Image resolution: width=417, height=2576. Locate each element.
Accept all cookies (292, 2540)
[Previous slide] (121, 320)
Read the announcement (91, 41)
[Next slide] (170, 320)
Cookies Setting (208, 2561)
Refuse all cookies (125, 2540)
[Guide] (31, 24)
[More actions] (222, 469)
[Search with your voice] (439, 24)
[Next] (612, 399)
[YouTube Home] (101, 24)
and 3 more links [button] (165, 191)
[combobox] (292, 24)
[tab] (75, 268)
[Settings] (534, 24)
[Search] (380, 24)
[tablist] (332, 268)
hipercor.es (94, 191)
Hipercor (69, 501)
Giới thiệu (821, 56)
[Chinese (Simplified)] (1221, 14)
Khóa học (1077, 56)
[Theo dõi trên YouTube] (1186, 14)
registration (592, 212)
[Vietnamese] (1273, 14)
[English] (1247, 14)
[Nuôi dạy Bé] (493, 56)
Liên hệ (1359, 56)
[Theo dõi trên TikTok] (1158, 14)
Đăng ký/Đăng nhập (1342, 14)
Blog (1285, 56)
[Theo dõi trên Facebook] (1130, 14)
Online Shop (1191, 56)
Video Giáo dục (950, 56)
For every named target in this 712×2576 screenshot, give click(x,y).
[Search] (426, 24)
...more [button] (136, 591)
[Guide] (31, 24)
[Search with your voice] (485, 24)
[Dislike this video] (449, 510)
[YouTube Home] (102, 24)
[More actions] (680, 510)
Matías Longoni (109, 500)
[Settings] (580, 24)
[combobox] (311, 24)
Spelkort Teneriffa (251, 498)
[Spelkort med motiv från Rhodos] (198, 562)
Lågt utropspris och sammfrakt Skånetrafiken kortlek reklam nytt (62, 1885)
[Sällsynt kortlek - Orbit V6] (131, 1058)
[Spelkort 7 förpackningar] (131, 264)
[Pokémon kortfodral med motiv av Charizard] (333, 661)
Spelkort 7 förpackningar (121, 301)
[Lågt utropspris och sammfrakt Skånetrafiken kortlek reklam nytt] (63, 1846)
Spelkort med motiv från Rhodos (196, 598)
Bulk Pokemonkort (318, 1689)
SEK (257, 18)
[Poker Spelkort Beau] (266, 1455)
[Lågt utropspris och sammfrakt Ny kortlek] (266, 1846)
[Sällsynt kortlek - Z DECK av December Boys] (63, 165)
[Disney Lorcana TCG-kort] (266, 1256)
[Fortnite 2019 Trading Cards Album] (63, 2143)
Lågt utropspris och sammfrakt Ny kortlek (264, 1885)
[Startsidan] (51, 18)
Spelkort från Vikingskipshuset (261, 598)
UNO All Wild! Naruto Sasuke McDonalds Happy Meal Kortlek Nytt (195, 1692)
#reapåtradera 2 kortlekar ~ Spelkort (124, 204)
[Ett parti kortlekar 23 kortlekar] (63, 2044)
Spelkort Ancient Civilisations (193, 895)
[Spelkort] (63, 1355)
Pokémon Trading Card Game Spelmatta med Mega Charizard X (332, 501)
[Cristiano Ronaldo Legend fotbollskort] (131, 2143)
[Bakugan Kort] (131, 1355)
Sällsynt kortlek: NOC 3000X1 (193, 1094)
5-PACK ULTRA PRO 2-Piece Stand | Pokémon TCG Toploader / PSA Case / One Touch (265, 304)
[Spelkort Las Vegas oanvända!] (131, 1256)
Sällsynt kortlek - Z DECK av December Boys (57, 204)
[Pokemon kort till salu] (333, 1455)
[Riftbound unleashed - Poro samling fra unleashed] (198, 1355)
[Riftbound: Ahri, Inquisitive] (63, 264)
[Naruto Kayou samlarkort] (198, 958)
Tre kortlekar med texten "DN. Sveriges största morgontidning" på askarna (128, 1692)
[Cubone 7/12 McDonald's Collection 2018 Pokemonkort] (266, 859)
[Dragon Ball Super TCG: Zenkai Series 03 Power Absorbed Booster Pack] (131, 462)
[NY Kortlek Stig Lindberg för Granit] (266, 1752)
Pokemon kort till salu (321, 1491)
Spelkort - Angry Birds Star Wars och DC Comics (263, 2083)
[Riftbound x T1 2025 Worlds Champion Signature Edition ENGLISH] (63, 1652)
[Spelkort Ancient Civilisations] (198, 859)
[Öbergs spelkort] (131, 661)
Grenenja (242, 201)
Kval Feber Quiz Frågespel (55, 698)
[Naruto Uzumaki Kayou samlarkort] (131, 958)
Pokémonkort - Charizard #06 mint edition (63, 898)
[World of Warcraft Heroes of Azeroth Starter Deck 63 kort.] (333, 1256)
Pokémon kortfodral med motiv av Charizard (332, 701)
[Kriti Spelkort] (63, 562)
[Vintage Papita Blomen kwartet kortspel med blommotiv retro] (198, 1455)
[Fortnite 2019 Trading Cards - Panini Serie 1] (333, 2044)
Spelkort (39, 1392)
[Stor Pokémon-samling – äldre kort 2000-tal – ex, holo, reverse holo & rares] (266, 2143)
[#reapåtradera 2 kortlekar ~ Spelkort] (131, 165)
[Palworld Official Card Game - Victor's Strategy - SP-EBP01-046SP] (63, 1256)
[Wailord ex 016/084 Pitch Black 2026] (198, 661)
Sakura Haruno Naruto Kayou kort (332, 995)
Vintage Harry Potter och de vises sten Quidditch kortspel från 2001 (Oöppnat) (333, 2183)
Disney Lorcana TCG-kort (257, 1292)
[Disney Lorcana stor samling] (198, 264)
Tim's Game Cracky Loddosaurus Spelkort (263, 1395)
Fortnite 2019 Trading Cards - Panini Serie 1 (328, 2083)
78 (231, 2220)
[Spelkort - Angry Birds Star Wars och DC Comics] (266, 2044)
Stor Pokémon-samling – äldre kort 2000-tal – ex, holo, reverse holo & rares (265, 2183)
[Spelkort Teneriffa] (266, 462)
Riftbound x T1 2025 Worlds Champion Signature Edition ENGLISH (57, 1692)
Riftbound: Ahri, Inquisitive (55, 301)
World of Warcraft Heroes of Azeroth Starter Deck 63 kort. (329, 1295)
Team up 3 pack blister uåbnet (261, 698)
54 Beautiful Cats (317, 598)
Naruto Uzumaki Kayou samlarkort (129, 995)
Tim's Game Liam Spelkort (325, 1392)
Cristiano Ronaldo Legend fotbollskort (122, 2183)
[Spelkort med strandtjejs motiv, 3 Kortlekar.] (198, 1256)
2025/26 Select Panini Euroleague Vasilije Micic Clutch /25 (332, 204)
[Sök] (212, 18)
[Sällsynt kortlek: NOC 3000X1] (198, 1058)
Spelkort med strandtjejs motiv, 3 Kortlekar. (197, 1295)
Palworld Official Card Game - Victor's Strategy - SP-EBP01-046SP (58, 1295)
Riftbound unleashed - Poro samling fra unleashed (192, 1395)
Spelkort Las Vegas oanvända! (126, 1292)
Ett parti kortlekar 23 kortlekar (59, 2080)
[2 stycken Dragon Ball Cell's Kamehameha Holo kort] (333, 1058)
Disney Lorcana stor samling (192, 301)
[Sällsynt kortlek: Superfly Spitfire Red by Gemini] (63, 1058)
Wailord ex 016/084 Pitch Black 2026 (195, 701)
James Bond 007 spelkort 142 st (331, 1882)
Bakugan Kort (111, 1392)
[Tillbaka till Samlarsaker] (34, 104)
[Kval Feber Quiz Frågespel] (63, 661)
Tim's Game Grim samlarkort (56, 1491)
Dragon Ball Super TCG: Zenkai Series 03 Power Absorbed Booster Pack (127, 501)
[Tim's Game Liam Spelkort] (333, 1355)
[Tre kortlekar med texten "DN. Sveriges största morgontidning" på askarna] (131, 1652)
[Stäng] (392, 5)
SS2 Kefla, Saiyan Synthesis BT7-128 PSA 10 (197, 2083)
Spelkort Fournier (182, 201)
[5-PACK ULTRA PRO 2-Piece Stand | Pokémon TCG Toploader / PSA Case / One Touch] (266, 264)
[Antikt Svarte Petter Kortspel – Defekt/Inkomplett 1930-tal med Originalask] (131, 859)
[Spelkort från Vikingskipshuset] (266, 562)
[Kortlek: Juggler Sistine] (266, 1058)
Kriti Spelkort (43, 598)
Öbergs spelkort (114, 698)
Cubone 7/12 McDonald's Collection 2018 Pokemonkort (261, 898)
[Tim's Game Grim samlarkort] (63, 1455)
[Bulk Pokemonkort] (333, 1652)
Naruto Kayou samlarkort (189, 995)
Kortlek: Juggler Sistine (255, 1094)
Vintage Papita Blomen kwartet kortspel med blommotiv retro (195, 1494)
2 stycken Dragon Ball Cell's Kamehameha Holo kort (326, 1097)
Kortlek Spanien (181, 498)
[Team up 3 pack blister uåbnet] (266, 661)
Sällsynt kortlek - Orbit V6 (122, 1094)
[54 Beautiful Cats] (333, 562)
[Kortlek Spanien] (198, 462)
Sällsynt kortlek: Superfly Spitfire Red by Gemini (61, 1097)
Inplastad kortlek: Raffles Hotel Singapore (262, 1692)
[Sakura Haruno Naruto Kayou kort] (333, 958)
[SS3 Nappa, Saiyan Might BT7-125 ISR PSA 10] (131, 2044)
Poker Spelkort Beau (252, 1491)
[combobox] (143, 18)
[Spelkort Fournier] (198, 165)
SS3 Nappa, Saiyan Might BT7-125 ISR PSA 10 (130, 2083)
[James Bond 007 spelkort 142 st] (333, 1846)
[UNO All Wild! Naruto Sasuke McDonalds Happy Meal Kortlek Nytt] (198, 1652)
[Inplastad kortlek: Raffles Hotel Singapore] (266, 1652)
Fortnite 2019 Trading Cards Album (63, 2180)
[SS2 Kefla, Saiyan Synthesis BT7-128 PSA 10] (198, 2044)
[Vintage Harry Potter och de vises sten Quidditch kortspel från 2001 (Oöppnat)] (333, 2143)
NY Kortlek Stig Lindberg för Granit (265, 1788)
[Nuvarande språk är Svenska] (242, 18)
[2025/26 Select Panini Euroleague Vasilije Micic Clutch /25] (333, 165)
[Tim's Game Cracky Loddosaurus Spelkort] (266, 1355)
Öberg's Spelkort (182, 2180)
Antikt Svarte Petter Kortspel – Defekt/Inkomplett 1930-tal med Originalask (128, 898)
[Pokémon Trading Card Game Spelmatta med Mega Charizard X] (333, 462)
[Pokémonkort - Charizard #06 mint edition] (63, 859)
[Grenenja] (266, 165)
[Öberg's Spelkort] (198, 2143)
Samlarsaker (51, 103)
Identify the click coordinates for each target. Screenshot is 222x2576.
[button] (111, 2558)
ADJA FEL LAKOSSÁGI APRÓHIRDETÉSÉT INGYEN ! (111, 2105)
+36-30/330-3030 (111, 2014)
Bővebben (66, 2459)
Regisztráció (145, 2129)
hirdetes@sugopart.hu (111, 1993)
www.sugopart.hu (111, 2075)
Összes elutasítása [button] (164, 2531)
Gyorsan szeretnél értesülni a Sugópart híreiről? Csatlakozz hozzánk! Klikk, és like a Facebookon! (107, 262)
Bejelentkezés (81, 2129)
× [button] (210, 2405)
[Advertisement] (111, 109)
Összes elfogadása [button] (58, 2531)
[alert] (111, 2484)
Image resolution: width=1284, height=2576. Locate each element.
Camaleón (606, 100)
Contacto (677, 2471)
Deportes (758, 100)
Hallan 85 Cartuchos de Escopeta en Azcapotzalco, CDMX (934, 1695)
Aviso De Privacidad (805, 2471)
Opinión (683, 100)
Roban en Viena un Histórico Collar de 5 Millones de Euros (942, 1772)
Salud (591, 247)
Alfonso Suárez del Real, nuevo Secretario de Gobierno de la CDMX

What the task requires –
From the records above, print exactly the lines that run from the line with "[Next] (612, 399)" to the line with "X (332, 501)", inclusive.

Solved exercise –
[Next] (612, 399)
[YouTube Home] (101, 24)
and 3 more links [button] (165, 191)
[combobox] (292, 24)
[tab] (75, 268)
[Settings] (534, 24)
[Search] (380, 24)
[tablist] (332, 268)
hipercor.es (94, 191)
Hipercor (69, 501)
Giới thiệu (821, 56)
[Chinese (Simplified)] (1221, 14)
Khóa học (1077, 56)
[Theo dõi trên YouTube] (1186, 14)
registration (592, 212)
[Vietnamese] (1273, 14)
[English] (1247, 14)
[Nuôi dạy Bé] (493, 56)
Liên hệ (1359, 56)
[Theo dõi trên TikTok] (1158, 14)
Đăng ký/Đăng nhập (1342, 14)
Blog (1285, 56)
[Theo dõi trên Facebook] (1130, 14)
Online Shop (1191, 56)
Video Giáo dục (950, 56)
For every named target in this 712×2576 screenshot, give click(x,y).
[Search] (426, 24)
...more [button] (136, 591)
[Guide] (31, 24)
[Search with your voice] (485, 24)
[Dislike this video] (449, 510)
[YouTube Home] (102, 24)
[More actions] (680, 510)
Matías Longoni (109, 500)
[Settings] (580, 24)
[combobox] (311, 24)
Spelkort Teneriffa (251, 498)
[Spelkort med motiv från Rhodos] (198, 562)
Lågt utropspris och sammfrakt Skånetrafiken kortlek reklam nytt (62, 1885)
[Sällsynt kortlek - Orbit V6] (131, 1058)
[Spelkort 7 förpackningar] (131, 264)
[Pokémon kortfodral med motiv av Charizard] (333, 661)
Spelkort 7 förpackningar (121, 301)
[Lågt utropspris och sammfrakt Skånetrafiken kortlek reklam nytt] (63, 1846)
Spelkort med motiv från Rhodos (196, 598)
Bulk Pokemonkort (318, 1689)
SEK (257, 18)
[Poker Spelkort Beau] (266, 1455)
[Lågt utropspris och sammfrakt Ny kortlek] (266, 1846)
[Sällsynt kortlek - Z DECK av December Boys] (63, 165)
[Disney Lorcana TCG-kort] (266, 1256)
[Fortnite 2019 Trading Cards Album] (63, 2143)
Lågt utropspris och sammfrakt Ny kortlek (264, 1885)
[Startsidan] (51, 18)
Spelkort från Vikingskipshuset (261, 598)
UNO All Wild! Naruto Sasuke McDonalds Happy Meal Kortlek Nytt (195, 1692)
#reapåtradera 2 kortlekar ~ Spelkort (124, 204)
[Ett parti kortlekar 23 kortlekar] (63, 2044)
Spelkort Ancient Civilisations (193, 895)
[Spelkort] (63, 1355)
Pokémon Trading Card Game Spelmatta med Mega Charizard X (332, 501)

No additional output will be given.